ARAB oil producers in the Gulf will likely call for quota compliance at Opec's meeting on Wednesday but will not press for output discipline as long as prices remain high, analysts said. "Highly compliant Gulf producers will call for quota discipline, but it will not be a pressing issue at Opec's next meeting since oil price is high, demand is rising and outlook is positive," Kuwaiti oil analyst Mohammad al-Shatti told AFP.
"It starts to become a key issue if the oil price drops sharply," he said.
A majority of officials and analysts have forecast that the Organisation of Petroleum Exporting Countries (Opec) will keep its output quota unchanged at the Vienna meeting, considering positive market sentiment. But questions remain on Opec overproduction.
The cartel's production hit a 14-month high in February at 29.15 million barrels per day (bpd), when output from Iraq, which is not bound by the quota system, exceeded 2.6 million bpd for the first time since the 2003 US-led invasion.
Production of the 11 Opec members bound by quotas reached 26.55 million bpd, 1.7 million bpd above the output quota of 24.845 million bpd adopted in December 2008.
According to Middle East Economic Survey (MEES), the majority of the overproduction came from outside Opec's Arab member states in the Gulf - Saudi Arabia, the United Arab Emirates, Kuwait and Qatar.

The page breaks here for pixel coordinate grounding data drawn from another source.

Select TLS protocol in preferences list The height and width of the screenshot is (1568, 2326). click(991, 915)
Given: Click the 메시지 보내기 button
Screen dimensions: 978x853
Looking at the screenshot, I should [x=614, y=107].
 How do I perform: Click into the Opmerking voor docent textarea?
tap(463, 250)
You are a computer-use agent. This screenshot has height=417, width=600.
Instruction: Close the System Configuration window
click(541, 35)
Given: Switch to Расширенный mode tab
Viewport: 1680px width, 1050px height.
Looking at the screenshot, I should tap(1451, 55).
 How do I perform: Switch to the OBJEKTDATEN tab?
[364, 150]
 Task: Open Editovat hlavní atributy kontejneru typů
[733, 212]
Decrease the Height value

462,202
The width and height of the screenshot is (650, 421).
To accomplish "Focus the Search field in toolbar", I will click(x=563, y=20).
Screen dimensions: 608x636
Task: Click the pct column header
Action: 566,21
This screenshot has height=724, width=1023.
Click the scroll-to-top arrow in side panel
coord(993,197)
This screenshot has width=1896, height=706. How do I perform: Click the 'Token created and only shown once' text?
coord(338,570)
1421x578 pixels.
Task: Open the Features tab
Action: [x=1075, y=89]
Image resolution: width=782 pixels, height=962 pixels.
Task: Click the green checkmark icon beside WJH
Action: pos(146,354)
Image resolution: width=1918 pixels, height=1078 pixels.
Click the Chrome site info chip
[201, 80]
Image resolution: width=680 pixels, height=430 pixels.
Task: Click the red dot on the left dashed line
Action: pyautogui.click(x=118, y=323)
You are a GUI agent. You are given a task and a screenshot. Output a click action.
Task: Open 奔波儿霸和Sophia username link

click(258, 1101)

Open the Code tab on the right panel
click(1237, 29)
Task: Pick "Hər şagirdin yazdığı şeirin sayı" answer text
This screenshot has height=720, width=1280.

Iran and Angola overproduced by 400,000 bpd each in February, while the four Gulf Arab states, whose official quota is 53 per cent of the Opec-11, exceeded their quotas by just 200,000 bpd, according to MEES figures.
Saudi SAMBA group, however, said in its latest report that production discipline will be critical to securing balance in the oil market during 2010.
It said that the oil price is supported by high levels of liquidity, low interest rates, a relatively weak dollar and investors' access to tankers for storage. "Changes in any or all of these elements, particularly the strength of the dollar, could have an adverse impact on (oil) prices," SAMBA said.
Libyan Oil Minister Shokri Ghanem called on March 5 for "quotas to be respected", saying the market is oversupplied.
Oil expert Kamel al-Harami believes Opec's overproduction is close to two million bpd and the Gulf states exceeded their quotas by more than 500,000 bpd.
"Compliance is below 60 per cent ... and commercial inventories are at their highest level ever with stocks sufficient for 60 days but the price is too high and all parties are happy," Harami said. "It's a honeymoon time for everyone and that's why Gulf states won't push too hard for quota discipline now," he said.
A former member of Kuwait's Supreme Petroleum Council, Musa Maarafi, expects oil prices to remain at their current level throughout 2010. "At present, there are no apparent risks on oil prices. I think it will remain mostly at between US$70-80 a barrel in 2010 and this is comfortable for all," Maarafi said.
But he warned that the problem lies in the large stockpiles, the rising phenomenon of floating stocks and the return of speculators.